The University Record, July 9, 1996


The Geography of Identity, edited by Patricia Yaeger, associate professor of English and of women's studies.

Deterritorialization, translocality, globalization, postcolonial, postnational, transnational: we are in the midst of a redefinition of space. In the very moment that national and ethnic boundaries are breaking down, we encounter paradoxical reinvestments in homeland, territorial integrity, localism, regionalism, and race- and ethno-centrism. How do we make sense of this contradictory mapping of global and local space?

With its explorations of the urban heteroclite, the postcolony and nativist ideologies of place, this volume promises to be a groundbreaking contribution to the remapping of global and local cartographies of culture.

Contributors include Kenrick Ian Grandison, assistant professor of lanscape architecture, and Victoria W. Wolcott, a former U-M doctoral student in history.


The Place of the Stage: License, Play, and Power in Renaissance England, by Steven Mullaney, associate professor of English.

In this richly textured multidisciplinary work, Steven Mullaney examines the cultural situation of popular drama in Elizabethan and Jacobean England. Relying upon a dynamic model of cultural production, Mullaney defines an original and historically grounded perspective on the emergence of popular theater and illustrates the critical, revisionary role it played in the symbolic economy of Renaissance England. Originally published in 1988 by the University of Chicago Press, it is now available from the U-M Press.

"Mullaney marshals an impressive range of cultural representations which, taken together, will undoubtedly force a reconsideration of the semiotics of the Elizabethan stage." ---Times Higher Education Supplement


Society, Culture, and the State in Germany, 1870-1930, edited by Geoff Eley, professor of history.

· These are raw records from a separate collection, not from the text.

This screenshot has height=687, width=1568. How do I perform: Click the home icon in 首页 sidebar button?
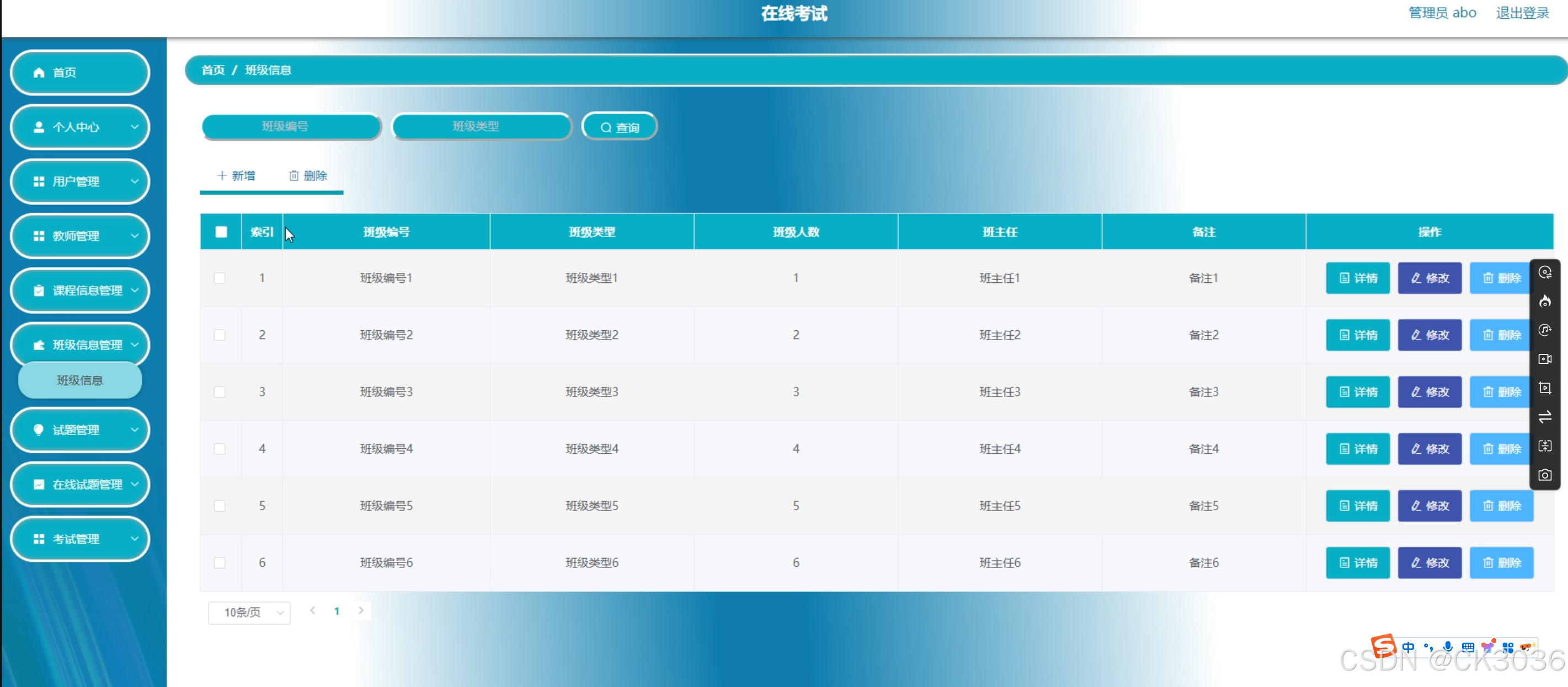[x=39, y=72]
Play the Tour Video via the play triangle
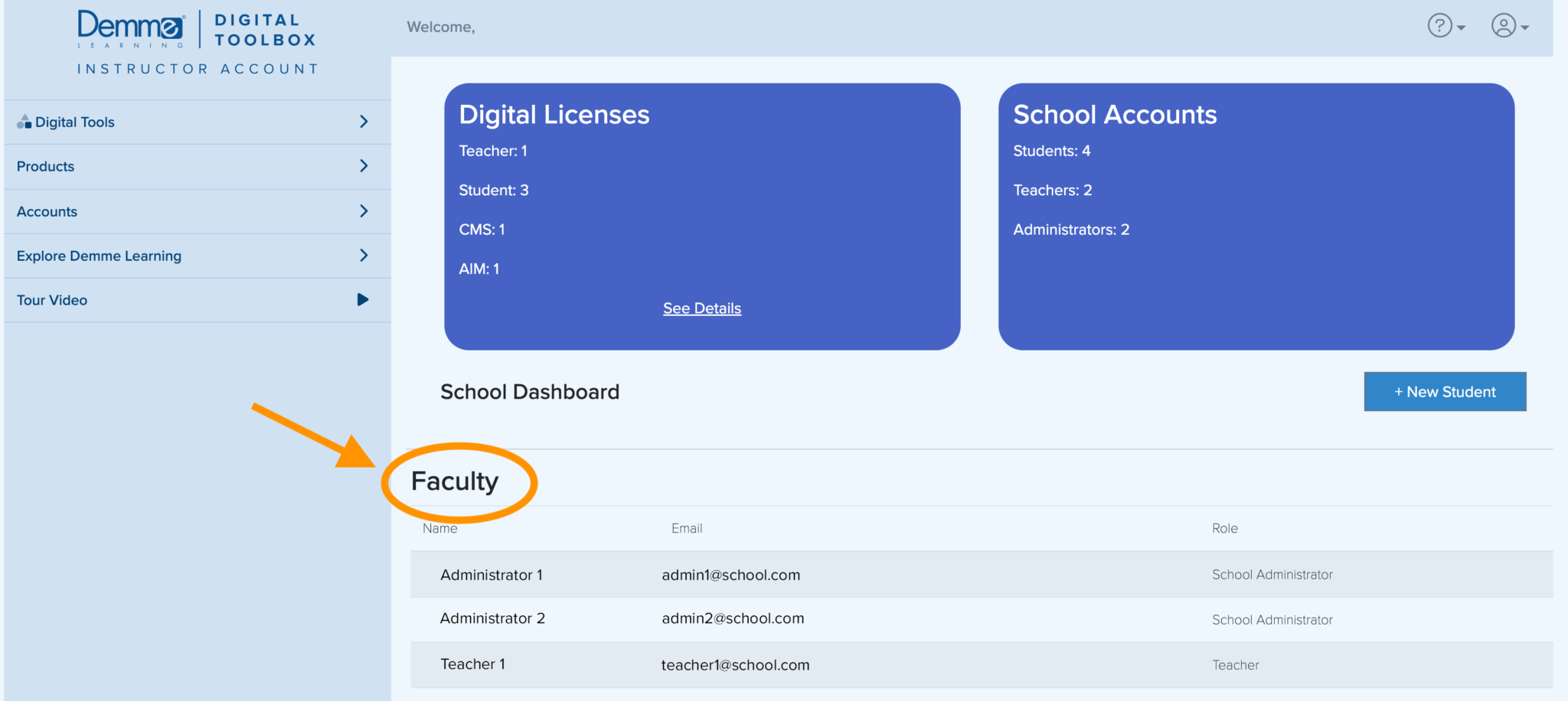Image resolution: width=1568 pixels, height=701 pixels. click(363, 299)
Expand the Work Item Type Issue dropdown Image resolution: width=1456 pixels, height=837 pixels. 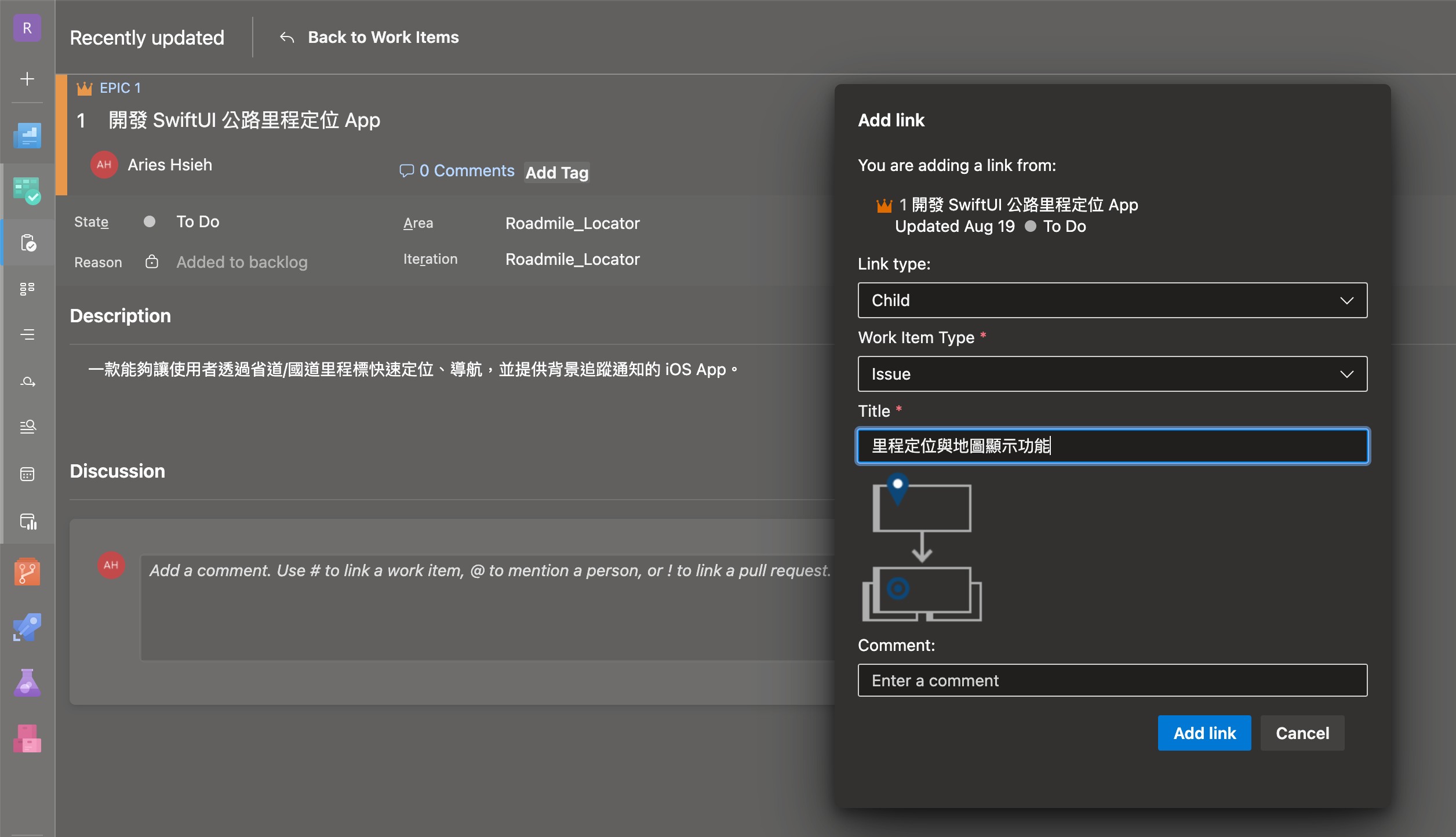[1112, 374]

This collection of essays seeks to take stock in a flourishing area of historical studies, critically synthesizing existing knowledge and laying down agendas for the future by purposely bringing certain issues and approaches into the foreground. These include the value of taking gender seriously as a priority of historical work; the emergence of social policy and welfare during the early 20th century; religious beliefs and affiliation as a neglected dimension in modern German history; the tremendous importance of the First World War as a climacteric; and the exciting potentials of cultural studies and the new cultural history.

This volume also includes an essay by Kathleen M. Canning, associate professor of history.


The Mushroom Hunter's Field Guide, by Alexander H. Smith, late professor emeritus of botany, and Nancy Smith Weber, associate professor of forest science, Oregon State University.

This guide tells when, where, and how to find delicious edible mushrooms and how to avoid poisonous ones. Both beginners and experts will be able to identify mushrooms in a matter of minutes with this beautifully illustrated field guide. This edition should be useful throughout the United States and Canada, but its coverage is most detailed for the Northeast, Great Lakes region, Rocky Mountains, and Pacific Northwest. It includes most of the truly fine edible wild mushrooms, whether they are common or rare, and it also includes the most dangerous ones in order that collectors may recognize them for what they are.